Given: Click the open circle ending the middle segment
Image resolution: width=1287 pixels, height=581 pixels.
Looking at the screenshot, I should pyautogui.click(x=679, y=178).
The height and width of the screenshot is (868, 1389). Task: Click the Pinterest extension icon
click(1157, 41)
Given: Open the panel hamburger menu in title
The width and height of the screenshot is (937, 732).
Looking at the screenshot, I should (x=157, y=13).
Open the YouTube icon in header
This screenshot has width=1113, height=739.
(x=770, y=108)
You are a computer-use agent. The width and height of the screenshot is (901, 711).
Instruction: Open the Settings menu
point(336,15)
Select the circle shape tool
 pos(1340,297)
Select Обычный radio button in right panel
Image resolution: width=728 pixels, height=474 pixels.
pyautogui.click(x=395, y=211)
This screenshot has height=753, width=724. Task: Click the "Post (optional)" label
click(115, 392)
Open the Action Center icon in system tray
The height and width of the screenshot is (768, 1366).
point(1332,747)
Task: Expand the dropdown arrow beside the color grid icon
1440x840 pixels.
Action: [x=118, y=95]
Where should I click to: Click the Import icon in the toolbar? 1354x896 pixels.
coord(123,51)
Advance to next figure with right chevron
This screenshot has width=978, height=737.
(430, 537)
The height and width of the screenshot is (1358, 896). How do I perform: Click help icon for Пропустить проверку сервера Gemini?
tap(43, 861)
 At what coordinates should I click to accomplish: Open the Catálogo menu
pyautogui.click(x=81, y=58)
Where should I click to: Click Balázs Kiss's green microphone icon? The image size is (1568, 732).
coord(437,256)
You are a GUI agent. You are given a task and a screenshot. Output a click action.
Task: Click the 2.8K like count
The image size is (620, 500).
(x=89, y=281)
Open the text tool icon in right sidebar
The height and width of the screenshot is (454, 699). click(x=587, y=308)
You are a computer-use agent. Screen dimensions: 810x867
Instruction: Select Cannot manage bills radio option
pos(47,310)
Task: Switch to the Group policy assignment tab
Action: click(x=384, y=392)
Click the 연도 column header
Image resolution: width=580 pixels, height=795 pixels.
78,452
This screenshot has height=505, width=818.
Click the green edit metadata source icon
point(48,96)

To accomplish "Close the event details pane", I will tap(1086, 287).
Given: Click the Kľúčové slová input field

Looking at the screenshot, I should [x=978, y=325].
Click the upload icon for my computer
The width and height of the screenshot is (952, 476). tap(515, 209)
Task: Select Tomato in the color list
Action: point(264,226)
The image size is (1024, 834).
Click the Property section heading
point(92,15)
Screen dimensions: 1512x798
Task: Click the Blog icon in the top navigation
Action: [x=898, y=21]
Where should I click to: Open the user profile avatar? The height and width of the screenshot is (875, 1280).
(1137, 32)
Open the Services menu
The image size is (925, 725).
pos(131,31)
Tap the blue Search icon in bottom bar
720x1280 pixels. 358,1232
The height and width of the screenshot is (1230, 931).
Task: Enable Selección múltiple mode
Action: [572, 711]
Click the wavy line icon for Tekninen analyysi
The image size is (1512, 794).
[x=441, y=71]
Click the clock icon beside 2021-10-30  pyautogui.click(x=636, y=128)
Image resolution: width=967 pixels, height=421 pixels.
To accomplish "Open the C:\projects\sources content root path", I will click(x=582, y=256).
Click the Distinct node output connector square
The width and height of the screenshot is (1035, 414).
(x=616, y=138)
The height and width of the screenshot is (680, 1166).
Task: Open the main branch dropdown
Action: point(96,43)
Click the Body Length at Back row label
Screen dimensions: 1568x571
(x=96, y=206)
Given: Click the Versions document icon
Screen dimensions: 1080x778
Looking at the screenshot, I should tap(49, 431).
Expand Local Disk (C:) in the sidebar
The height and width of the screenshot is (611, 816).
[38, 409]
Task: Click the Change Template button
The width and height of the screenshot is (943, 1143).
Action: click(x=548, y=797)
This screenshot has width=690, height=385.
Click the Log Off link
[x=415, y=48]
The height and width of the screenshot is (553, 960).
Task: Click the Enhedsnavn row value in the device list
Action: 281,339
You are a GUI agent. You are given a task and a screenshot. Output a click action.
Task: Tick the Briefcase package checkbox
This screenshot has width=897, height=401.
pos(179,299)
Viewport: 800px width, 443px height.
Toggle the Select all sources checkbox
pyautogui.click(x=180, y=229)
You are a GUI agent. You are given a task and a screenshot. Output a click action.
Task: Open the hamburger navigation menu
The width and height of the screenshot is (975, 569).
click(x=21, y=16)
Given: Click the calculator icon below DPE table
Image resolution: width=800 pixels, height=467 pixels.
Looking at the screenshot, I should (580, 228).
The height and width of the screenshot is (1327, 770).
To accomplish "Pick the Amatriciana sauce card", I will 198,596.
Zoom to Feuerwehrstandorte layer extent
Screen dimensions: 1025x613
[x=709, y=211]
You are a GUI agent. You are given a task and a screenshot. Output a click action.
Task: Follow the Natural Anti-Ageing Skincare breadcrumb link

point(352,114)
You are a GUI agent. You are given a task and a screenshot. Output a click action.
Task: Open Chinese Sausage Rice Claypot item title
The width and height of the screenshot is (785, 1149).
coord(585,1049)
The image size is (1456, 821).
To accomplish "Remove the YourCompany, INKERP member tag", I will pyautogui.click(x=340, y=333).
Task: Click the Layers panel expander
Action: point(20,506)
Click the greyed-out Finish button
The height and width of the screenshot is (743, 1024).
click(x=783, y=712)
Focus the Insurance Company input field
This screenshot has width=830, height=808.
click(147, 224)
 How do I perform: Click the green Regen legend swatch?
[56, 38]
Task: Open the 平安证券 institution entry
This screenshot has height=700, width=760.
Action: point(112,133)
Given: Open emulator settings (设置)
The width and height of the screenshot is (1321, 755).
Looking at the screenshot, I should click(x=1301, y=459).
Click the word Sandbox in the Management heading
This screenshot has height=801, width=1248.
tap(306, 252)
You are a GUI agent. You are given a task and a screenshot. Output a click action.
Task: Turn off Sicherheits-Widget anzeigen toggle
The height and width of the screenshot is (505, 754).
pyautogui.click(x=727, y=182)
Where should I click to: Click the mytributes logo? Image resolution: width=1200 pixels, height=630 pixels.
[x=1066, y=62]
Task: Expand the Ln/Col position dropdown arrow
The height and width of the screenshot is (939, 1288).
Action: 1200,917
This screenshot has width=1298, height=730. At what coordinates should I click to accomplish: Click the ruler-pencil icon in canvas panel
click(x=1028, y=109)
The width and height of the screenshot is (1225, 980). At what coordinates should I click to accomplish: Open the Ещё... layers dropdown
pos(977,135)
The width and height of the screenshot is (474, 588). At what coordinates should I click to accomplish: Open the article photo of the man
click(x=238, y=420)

What the task requires: Identify the lines of the data that contain the word "hamburger". Copy each of them.

Exercise answer:
Given: Open the panel hamburger menu in title
Task: Open the hamburger navigation menu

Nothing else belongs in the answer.